= Web-based Usenet =

Usenet, a worldwide distributed Internet discussion system, can be accessed through web browsers as well as through dedicated news clients.

==Introduction==
Usenet newsgroups are traditionally accessed by a newsreader. The user must obtain a news server account and a newsgroup reader. With web-based Usenet, all of the technical aspects of setting up an account and retrieving content are alleviated by allowing access with one account. The content is made available for viewing via any web browser.

==Setup and access==
The browser interface offered by web-based Usenet providers is typically known as a Usenet browser. When binary content is supported, it is already compiled and ready for viewing. Normally, they will have a thumbnail format for their images and videos to make browsing much faster and simpler. Typically, there is no setup for web-based Usenet. It is as easy as navigating through a browser to the provider's web site. Web-based Usenet is especially useful for those who have access to the internet but do not have, or do not know how to set up, a traditional newsreader.

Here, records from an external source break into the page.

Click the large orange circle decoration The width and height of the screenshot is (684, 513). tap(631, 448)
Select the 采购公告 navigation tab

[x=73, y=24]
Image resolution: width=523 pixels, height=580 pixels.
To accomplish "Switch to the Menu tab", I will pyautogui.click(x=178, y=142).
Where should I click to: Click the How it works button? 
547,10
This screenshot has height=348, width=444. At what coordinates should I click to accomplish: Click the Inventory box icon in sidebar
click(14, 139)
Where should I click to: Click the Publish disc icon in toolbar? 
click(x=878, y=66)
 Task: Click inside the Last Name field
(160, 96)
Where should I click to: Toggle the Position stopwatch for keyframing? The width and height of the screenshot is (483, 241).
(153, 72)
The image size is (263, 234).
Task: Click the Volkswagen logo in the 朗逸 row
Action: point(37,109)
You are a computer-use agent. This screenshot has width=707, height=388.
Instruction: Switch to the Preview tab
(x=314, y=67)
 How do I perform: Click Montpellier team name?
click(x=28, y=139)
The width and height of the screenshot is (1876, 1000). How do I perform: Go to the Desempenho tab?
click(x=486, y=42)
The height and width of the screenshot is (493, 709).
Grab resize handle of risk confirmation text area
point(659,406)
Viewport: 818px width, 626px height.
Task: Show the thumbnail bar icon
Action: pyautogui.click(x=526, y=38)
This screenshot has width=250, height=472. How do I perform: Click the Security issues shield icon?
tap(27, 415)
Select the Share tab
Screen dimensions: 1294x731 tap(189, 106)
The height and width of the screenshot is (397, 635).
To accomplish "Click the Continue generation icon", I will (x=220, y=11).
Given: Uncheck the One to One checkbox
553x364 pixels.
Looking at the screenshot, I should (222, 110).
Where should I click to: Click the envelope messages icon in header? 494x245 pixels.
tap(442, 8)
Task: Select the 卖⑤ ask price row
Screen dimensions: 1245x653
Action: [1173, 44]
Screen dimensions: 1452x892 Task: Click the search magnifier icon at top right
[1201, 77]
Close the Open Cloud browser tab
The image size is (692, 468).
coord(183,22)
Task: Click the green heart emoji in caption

==Web-based sites and popularity==
Google Groups was the most popular and by far the largest web-based Usenet archive (consisting of over 700 million posts dating from as early as 1981) until its advanced search functionality became nonfunctional in February 2015. It discontinued Usenet operation in 2024. As of May 2017, Easynews appears to be the only regularly updated and reliable way to access newsgroups through a web browser.

As of August 2025, the following text-only web-based Usenet sites also exist. All are free to access but require registration to post:

- Narkive (read-only)

- Nemo (read/write, UI in French)

- Newsgrouper (read/write), software available

- novaBBS (read/write, limited set of groups carried), software available - stopped operating in July 2025.

- Go-Pugleaf (read/write, limited set of groups carried) - stopped operating in January 2026.